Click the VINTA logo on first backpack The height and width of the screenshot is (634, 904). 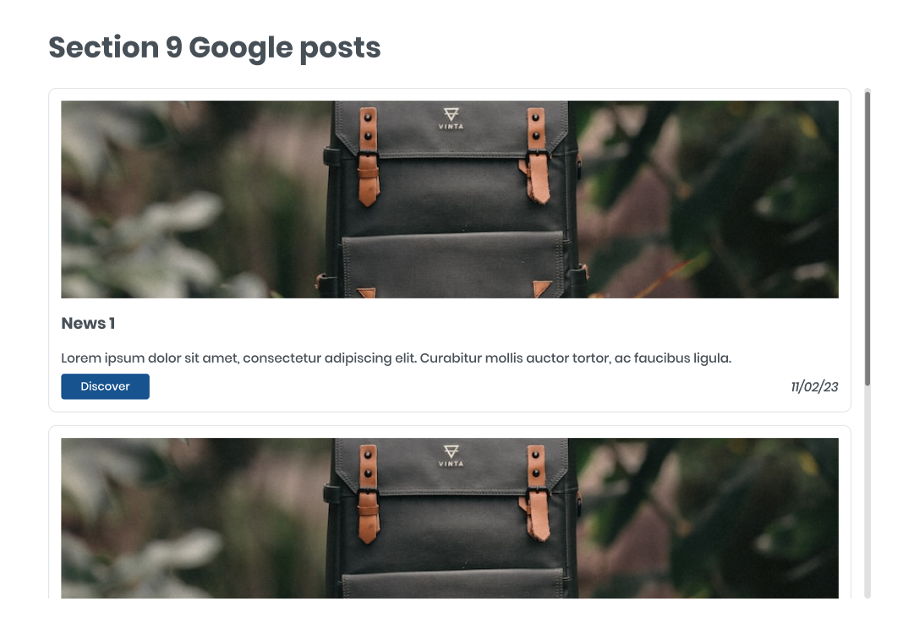pos(451,118)
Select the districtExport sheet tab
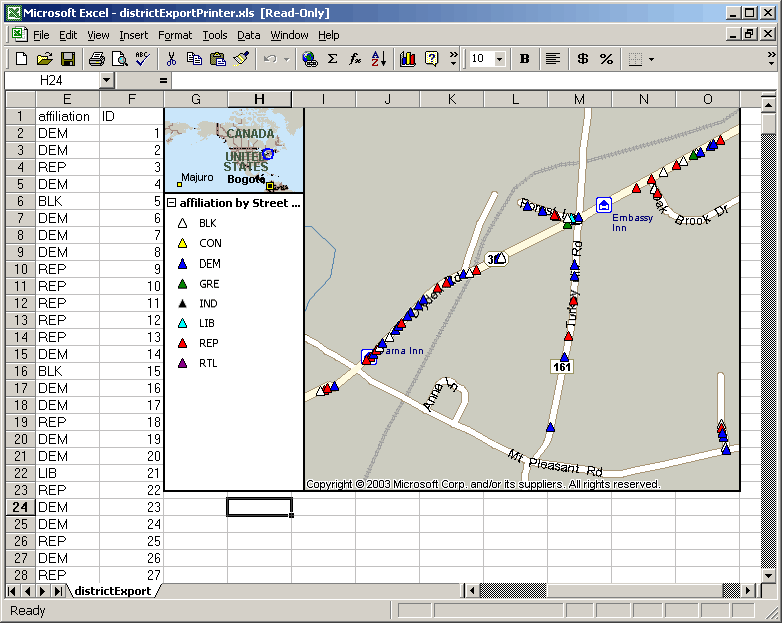782x623 pixels. [112, 591]
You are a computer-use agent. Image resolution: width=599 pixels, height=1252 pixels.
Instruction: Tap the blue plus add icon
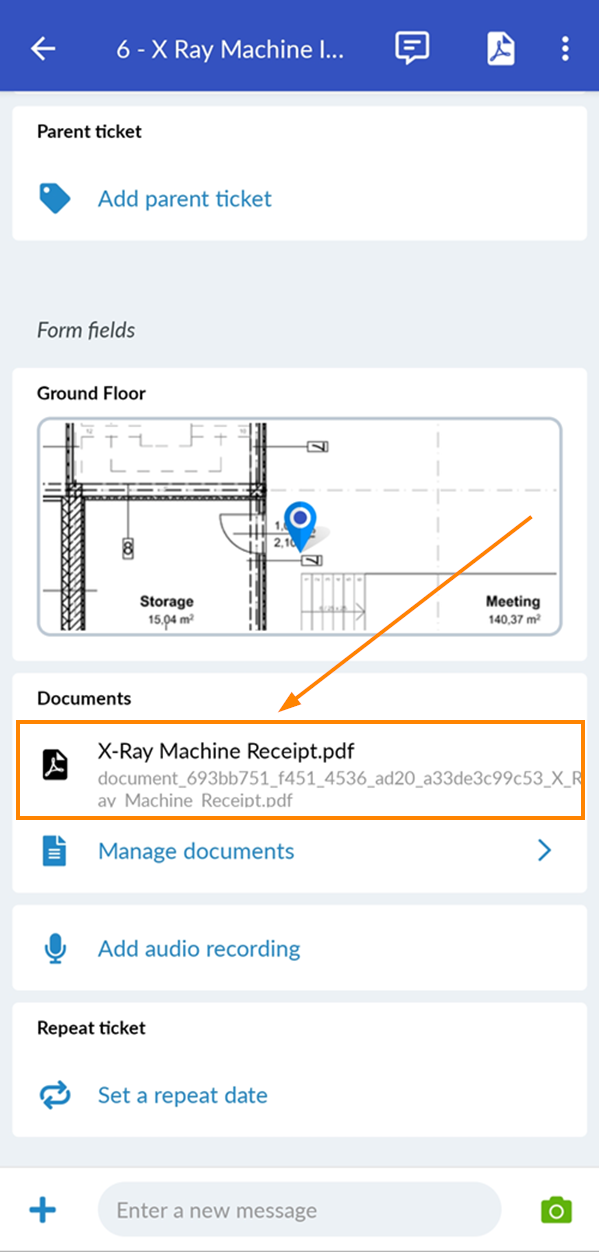tap(42, 1211)
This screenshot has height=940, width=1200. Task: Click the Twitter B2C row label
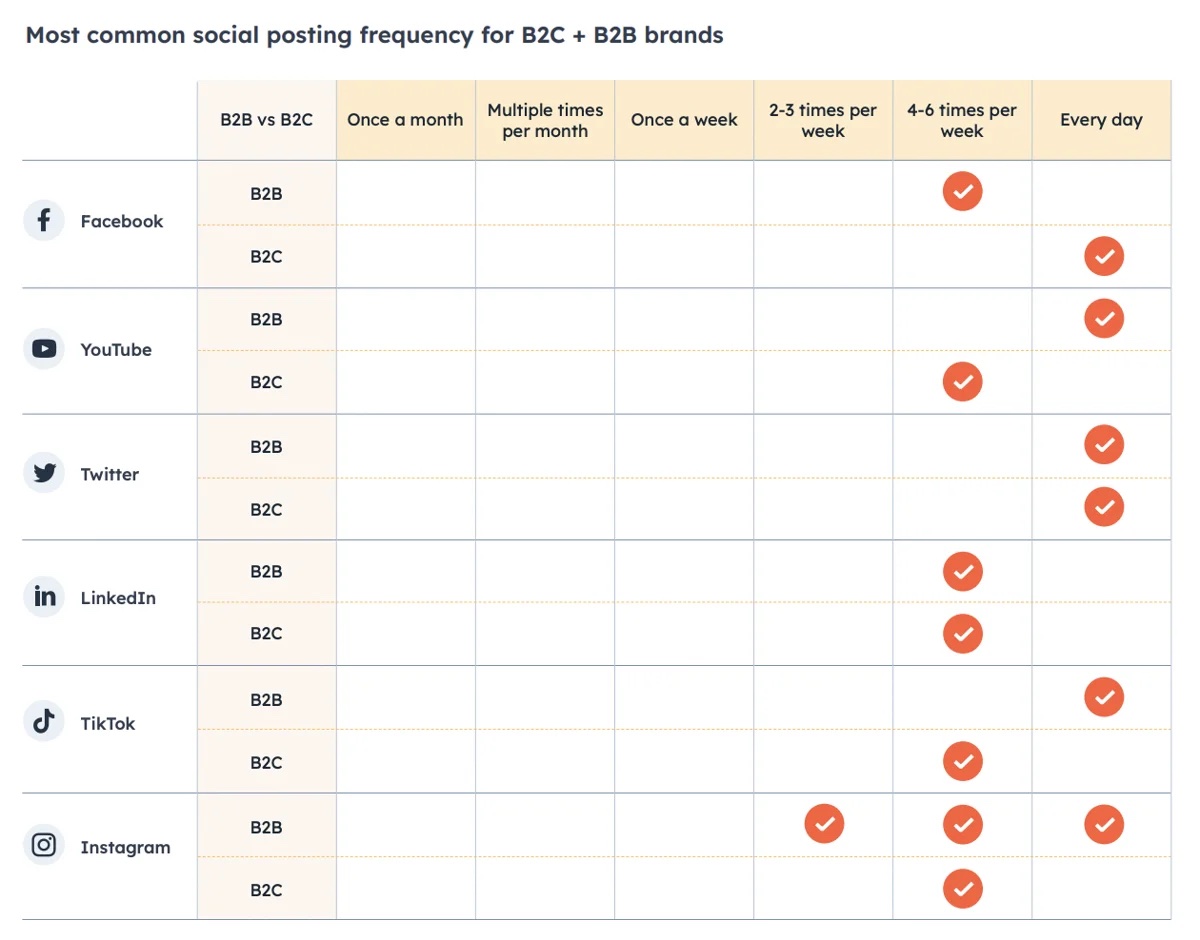click(266, 509)
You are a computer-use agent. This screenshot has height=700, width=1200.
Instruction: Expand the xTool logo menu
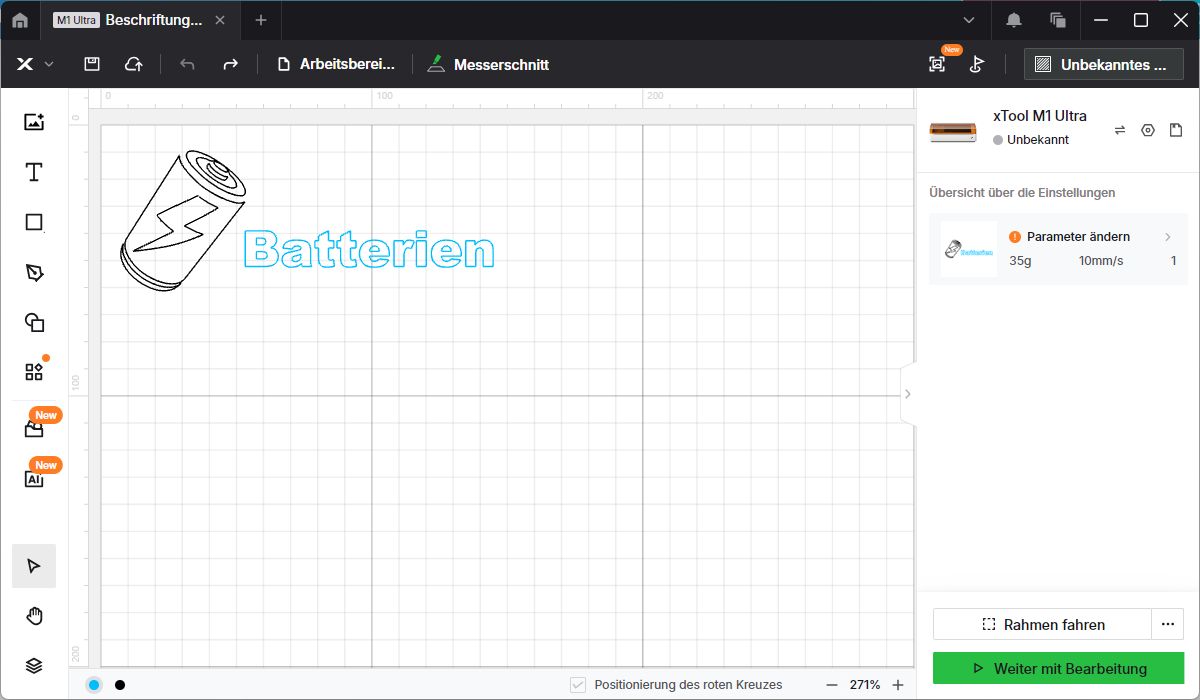pos(34,64)
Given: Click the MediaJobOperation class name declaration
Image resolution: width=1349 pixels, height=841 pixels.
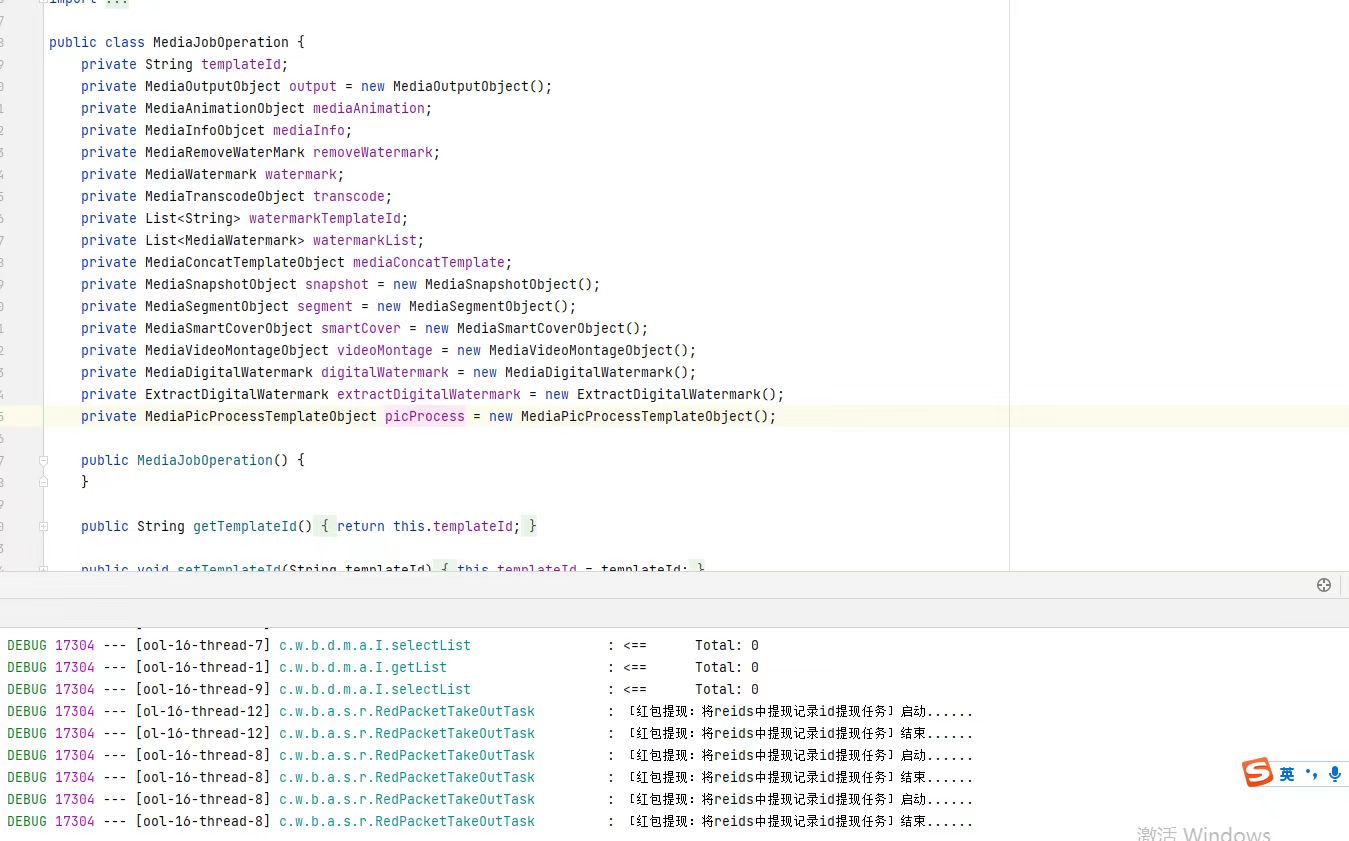Looking at the screenshot, I should [220, 42].
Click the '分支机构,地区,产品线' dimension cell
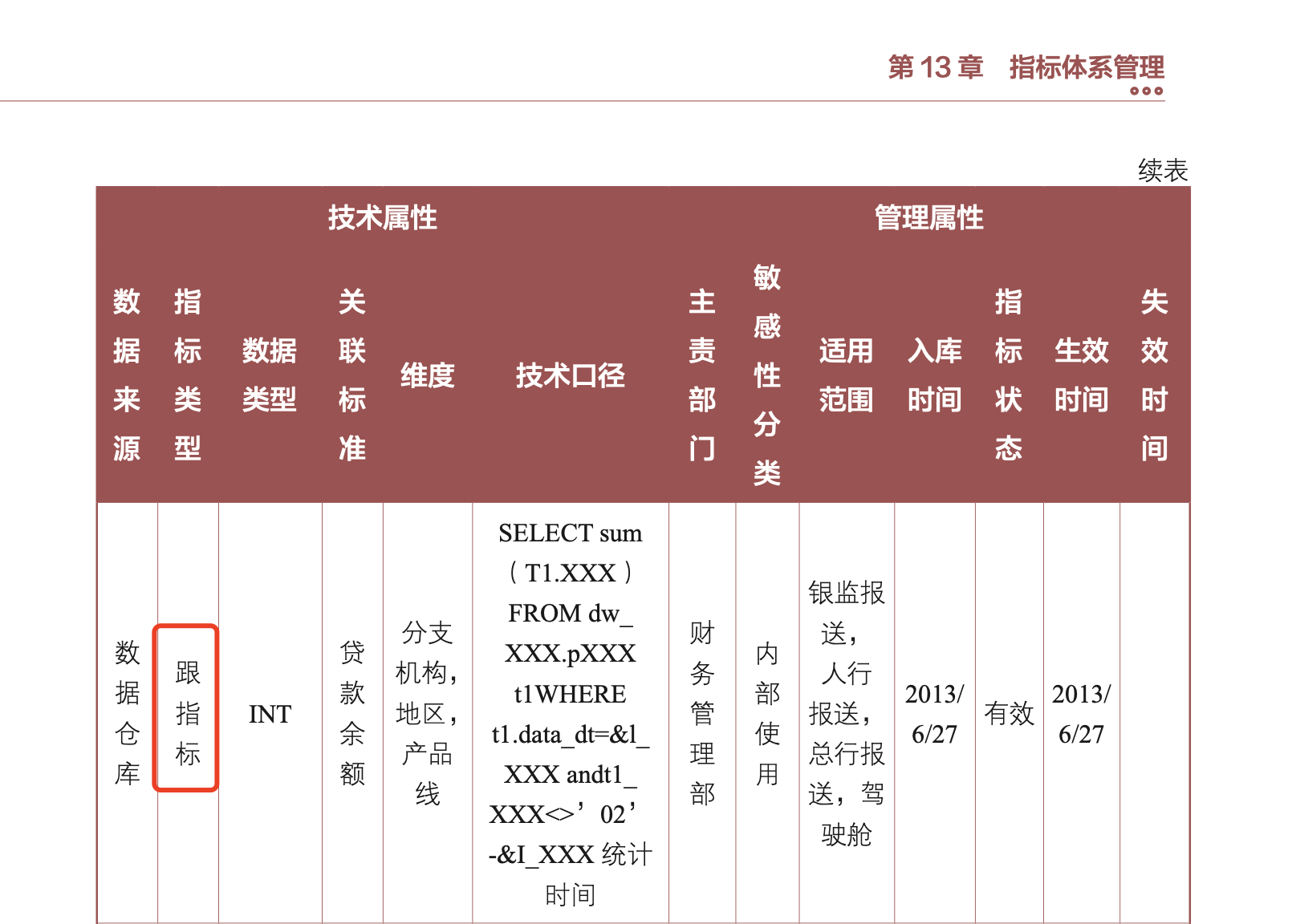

(Exercise): In the records above, find the line that contains "Instruction: Tap the blue plus add icon" and retype it and all lines after it exactly, leaving out any pictures.

(Solution to the exercise):
Instruction: Tap the blue plus add icon
tap(42, 1211)
This screenshot has height=940, width=1200. Task: Click the Twitter B2C row label
click(266, 509)
You are a computer-use agent. This screenshot has height=700, width=1200.
Instruction: Expand the xTool logo menu
pos(34,64)
Given: Click the MediaJobOperation class name declaration
Image resolution: width=1349 pixels, height=841 pixels.
Looking at the screenshot, I should [220, 42].
Click the '分支机构,地区,产品线' dimension cell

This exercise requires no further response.